会社は間もなく30周年。1年半に1本作りたい

──ファミ通の40周年についても少しお話しさせてください。

日野
 40周年って本当にすごいですよね。でも、僕はその40年の1年目から知っていますよ。

──1986年ですね。日野さんはそのころからゲームをプレイされていたのですか?

日野
 もちろんです。もともとパソコンからゲームに入って、当時からゲーム作りをしていましたから、雑誌『ログイン』にも取材を受けて載ったことがあります。ファミ通はゲーム誌では後発だったと思いますが、競合誌もいろいろと買っていました。

──ファミ通の取材や記事で思い出に残っていることはありますか?

日野
 思い出はいっぱいありますよ。なかでもとくに印象に残っているのは、まだレベルファイブが駆け出しのころに浜村さん(浜村弘一。3代目編集長)にとてもよくしてもらったんです。ほとんど誰もうちなんかには気をかけないのに、浜村さんだけが「レベルファイブという会社に注目している」と言ってくださって。そのときは本当にありがたいなと思いました。ちょうどそのころ『トゥルーファンタジー ライブオンライン』を作っていて、その後に『ドラゴンクエストVIII 空と海と大地と呪われし姫君』の開発を担当することになるわけですが、浜村さんは『トゥルーファンタジー ライブオンライン』のほうにすごく注目してくださったんです。

──新しいチャレンジに惹かれたのでしょうね。

日野
 そうしたタイトル単体の話だけでなく、レベルファイブという会社をおもしろがっていただいて、「福岡まで話を聞きに行っていいですか?」なんて言っていただいたこともありました。

──いまのような大きなオフィスでもなく、社員も少なかった時代ですよね。

日野
 そうですね。まだ30人ぐらいの会社でした。

──そう考えると、社員規模は10倍に成長したわけですね。そんなレベルファイブも、2年後に節目の30周年を迎えます。そこに向けた目標はありますか?

日野
 レベルファイブのIP(知的財産)すべてをきちんと確立させたいというのもありますし、あとはもちろん30周年記念作品も作りたいと思っています。

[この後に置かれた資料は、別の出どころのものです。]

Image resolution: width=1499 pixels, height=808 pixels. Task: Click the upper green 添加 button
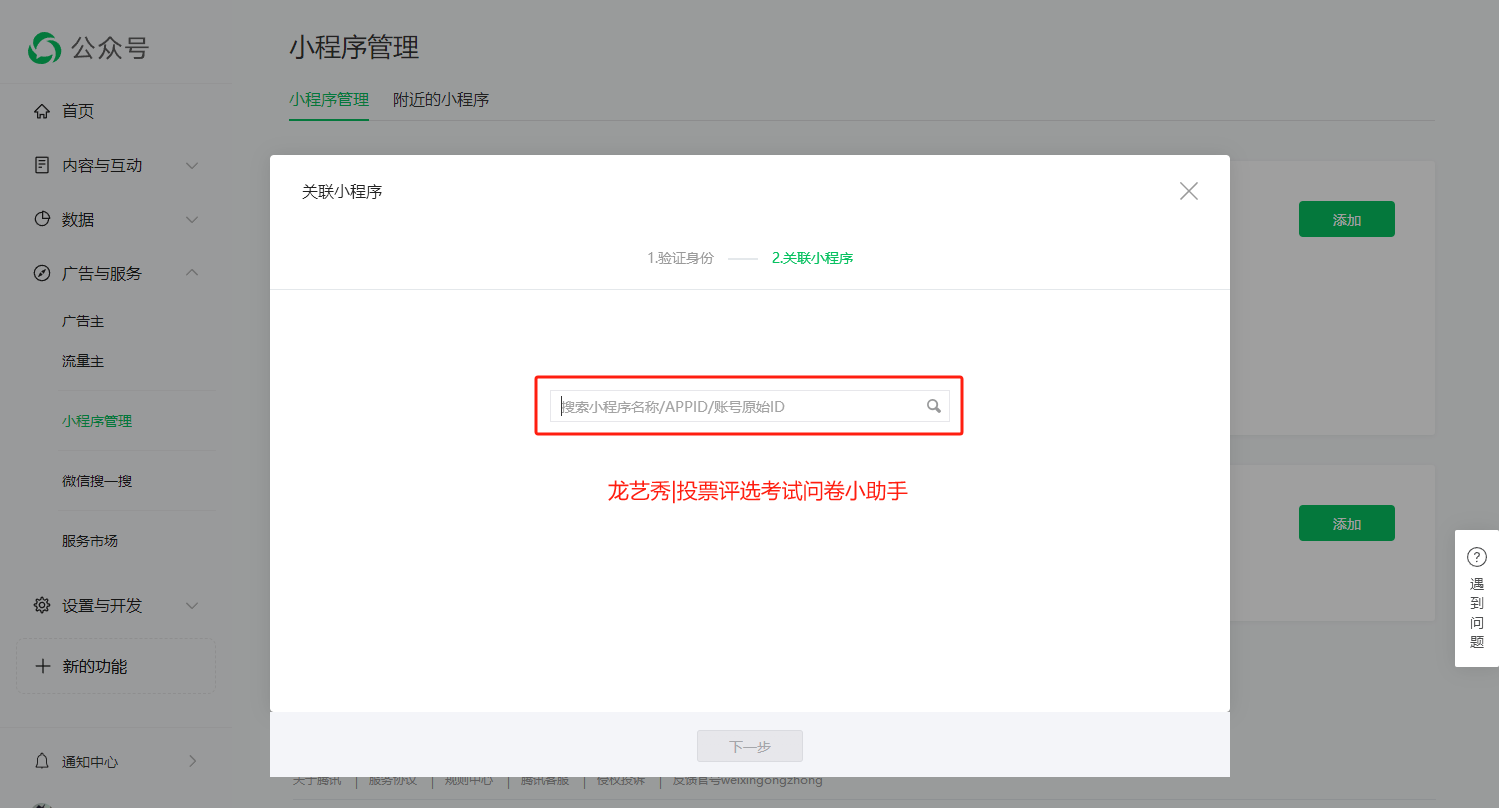click(1346, 219)
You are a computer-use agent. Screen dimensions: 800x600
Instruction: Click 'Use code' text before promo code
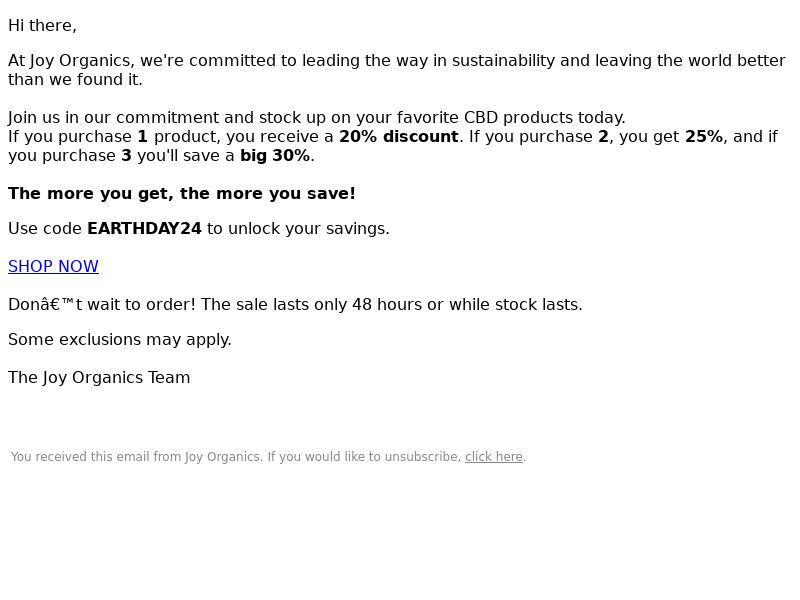pos(45,229)
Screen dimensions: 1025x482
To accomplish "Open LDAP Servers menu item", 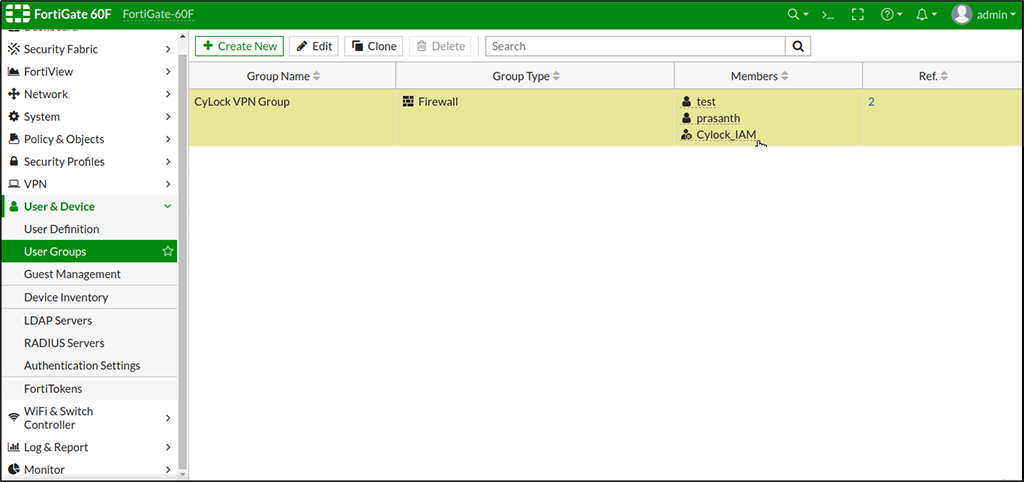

──いま発表されているラインアップの中に30周年記念作品があるのでしょうか?

日野
 いえ。まだ未発表のタイトルがありまして、それを30周年記念作品にするつもりです。

──それはとても楽しみです!

日野
 各IPについて言えば、理想は1年半に1作品出せるような状態にしたいんです。つぎは5年後かな、というようなペースではダメだと。チーム単位でしっかり開発を回して、1年半に1回は完成を祝う乾杯ができるくらいにしないといけません。5年も開発にかけていたら、小学生は卒業してしまいますから。